Process num=4: open_groups=1, num=4 = last+1 ✓. count[4]=1 ≥ 1 ✓.

  • new_groups = 1 - 1 = 0. Push 0.
  • open_groups = 1. Queue: [1, 0, 0] (size 3).
  • Pop front: popped = 1. open_groups = 1 - 1 = 0.
  • 1 group that started at value 2 is now complete: [2,3,4]

Process num=6: open_groups=0, num=6 ≠ last+1=5 but open_groups=0 → OK (no groups left waiting).

  • new_groups = 1 - 0 = 1. Push 1.
  • open_groups = 1. Queue: [0, 1] (reset, size 2 < 3).

Process num=7: open_groups=1, num=7 = last+1 ✓. count[7]=1 ≥ 1 ✓.

  • new_groups = 1 - 1 = 0. Push 0.
  • open_groups = 1. Queue: [0, 1, 0] (size 3).
  • Pop front: popped = 0. open_groups = 1 - 0 = 1.

Process num=8: open_groups=1, num=8 = last+1 ✓. count[8]=1 ≥ 1 ✓.

  • new_groups = 1 - 1 = 0. Push 0.
  • open_groups = 1. Queue: [1, 0, 0] (size 3).
  • Pop front: popped = 1. open_groups = 1 - 1 = 0.
  • Group [6,7,8] complete ✓

Done: open_groups = 0 → return true.

Build frequency map and sort unique values — Build frequency map and sort unique values. Initialize open_groups=0, queue=[].

Code

class Solution {
public:
    bool isNStraightHand(vector<int>& hand,
                         int groupSize) {
        if (hand.size() % groupSize != 0)
            return false;

        map<int,int> count;
        for (int card : hand)
            count[card]++;

        deque<int> q;
        int lastNum = -1, openGroups = 0;

        for (auto& [num, cnt] : count) {
            if ((openGroups > 0 &&
                 num > lastNum + 1) ||
                openGroups > cnt)
                return false;

            q.push_back(cnt - openGroups);
            lastNum = num;
            openGroups = cnt;

            if ((int)q.size() == groupSize) {
                openGroups -= q.front();
                q.pop_front();
            }
        }
        return openGroups == 0;
    }
};
class Solution:
    def isNStraightHand(self, hand: List[int],
                        groupSize: int) -> bool:
        if len(hand) % groupSize != 0:
            return False

        count = Counter(hand)
        q = deque()
        last_num, open_groups = -1, 0

        for num in sorted(count):
            if ((open_groups > 0
                 and num > last_num + 1)
                or open_groups > count[num]):
                return False

            q.append(count[num] - open_groups)
            last_num = num
            open_groups = count[num]

            if len(q) == groupSize:
                open_groups -= q.popleft()

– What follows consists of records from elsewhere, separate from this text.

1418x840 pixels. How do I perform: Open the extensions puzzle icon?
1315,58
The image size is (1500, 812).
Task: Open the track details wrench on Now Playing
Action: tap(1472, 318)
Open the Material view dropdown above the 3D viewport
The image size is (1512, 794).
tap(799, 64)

        return open_groups == 0
class Solution {
    public boolean isNStraightHand(int[] hand,
                                   int groupSize) {
        if (hand.length % groupSize != 0)
            return false;

        TreeMap<Integer,Integer> count =
            new TreeMap<>();
        for (int card : hand)
            count.merge(card, 1, Integer::sum);

        Deque<Integer> q = new ArrayDeque<>();
        int lastNum = -1, openGroups = 0;

        for (var entry : count.entrySet()) {
            int num = entry.getKey();
            int cnt = entry.getValue();

            if ((openGroups > 0 &&
                 num > lastNum + 1) ||
                openGroups > cnt)
                return false;

            q.addLast(cnt - openGroups);
            lastNum = num;
            openGroups = cnt;

            if (q.size() == groupSize) {
                openGroups -= q.pollFirst();
            }
        }
        return openGroups == 0;
    }
}

Complexity

Time Complexity: O(N + M log M) where N is the total number of cards and M is the number of distinct card values. Building the frequency map costs O(N). Sorting the unique keys costs O(M log M). The single pass over M unique values does O(1) work per value (one comparison, one queue push, one conditional pop). Total: O(N + M log M). When there are many duplicates (M << N), this is significantly faster than sorting all N cards.

Space Complexity: O(M) for the frequency map (or TreeMap) and the deque, which holds at most groupSize entries. In the worst case (all cards unique), M = N.